Lesson 01: The XOR Problem | Level 02

Video: Understanding why XOR requires multiple layers (2:34)

The Puzzle That Stumped Early AI

In 1969, Marvin Minsky and Seymour Papert published a book called "Perceptrons" that had a devastating impact on neural network research. They proved something shocking: a single perceptron cannot solve the XOR problem.

💡 What is XOR?

XOR (exclusive OR) outputs 1 when exactly one of the inputs is 1. It's like asking "Is one or the other true, but not both?"

The XOR Truth Table

0 XOR 0 0

0 XOR 1 1

1 XOR 0 1

1 XOR 1 0

Notice the pattern: the 1s form a diagonal!

Why Can't a Single Line Work?

Try to draw a single straight line that separates the red dots (output=1) from the blue dots (output=0). It's impossible!

Line Rotation

Line Position

The Key Insight

XOR is not linearly separable. No matter how you rotate or position a single straight line, you cannot separate the positive cases (0,1 and 1,0) from the negative cases (0,0 and 1,1).
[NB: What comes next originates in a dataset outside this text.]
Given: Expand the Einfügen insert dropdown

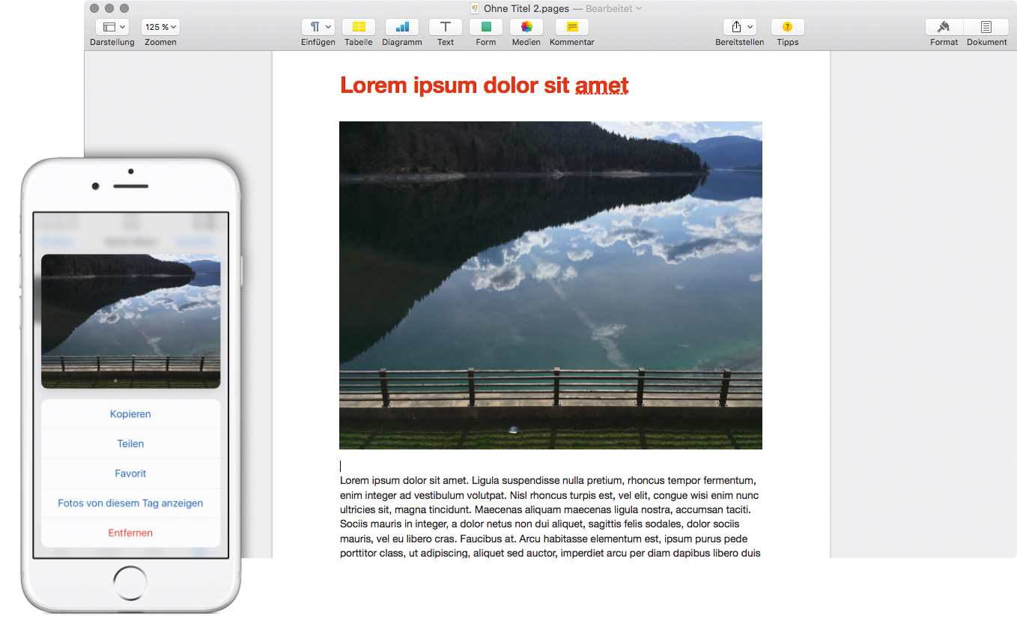Looking at the screenshot, I should point(318,27).
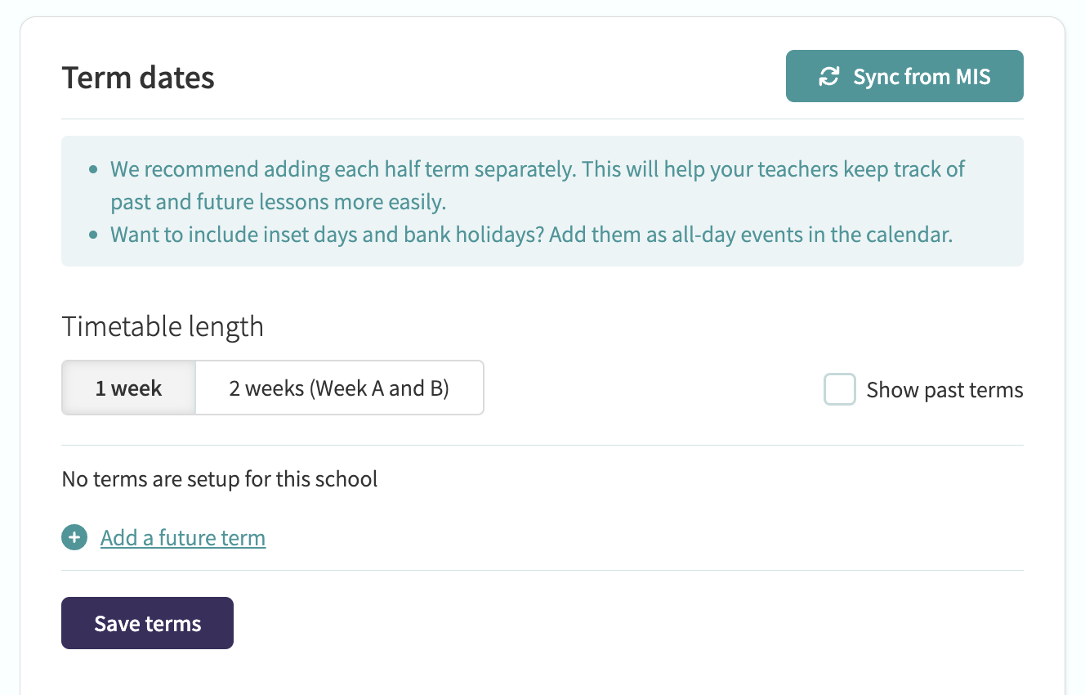Select the 1 week timetable length

128,388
The Solution: Multiple Lines

While one line can't solve XOR, two lines can! This is the foundation of multi-layer networks.

🔑 The Multi-Layer Trick

First layer: Two perceptrons each draw a line
Second layer: A perceptron combines the outputs

This insight - that stacking layers allows us to solve non-linear problems - is what made the deep learning revolution possible decades later.

Linear Separability

A dataset is linearly separable if there exists a hyperplane that can separate the positive and negative examples.

Mathematical Definition

For a binary classification problem with data points (xᵢ, yᵢ) where yᵢ ∈ {-1, +1}, the dataset is linearly separable if there exists a weight vector w and bias b such that:

            yᵢ(w · xᵢ + b) > 0 for all i
          

The XOR Problem

The XOR function is defined as:

            XOR(x₁, x₂) = (x₁ ∧ ¬x₂) ∨ (¬x₁ ∧ x₂)
          

Theorem (Minsky & Papert, 1969): The XOR problem is not linearly separable in ℝ².

Proof

Assume for contradiction that XOR is linearly separable. Then there exist weights w₁, w₂ and bias b such that:

w₁·0 + w₂·0 + b < 0 → b < 0
w₁·0 + w₂·1 + b > 0 → w₂ + b > 0
w₁·1 + w₂·0 + b > 0 → w₁ + b > 0
w₁·1 + w₂·1 + b < 0 → w₁ + w₂ + b < 0

From inequalities 2 and 3: w₁ + w₂ + 2b > 0
From inequality 4: w₁ + w₂ + b < 0
From inequality 1: b < 0, so w₁ + w₂ + 2b < w₁ + w₂ + b < 0

This contradicts w₁ + w₂ + 2b > 0. ∎

Multi-Layer Solution

A two-layer network can solve XOR:

First Layer (Hidden)

Two perceptrons compute intermediate features:

            h₁ = σ(w₁₁x₁ + w₁₂x₂ + b₁)

            h₂ = σ(w₂₁x₁ + w₂₂x₂ + b₂)

Second Layer (Output)

One perceptron combines the hidden features:

            y = σ(v₁h₁ + v₂h₂ + c)
          

With appropriate weights, this architecture can learn the XOR function. This demonstrates the universal approximation capability of multi-layer networks.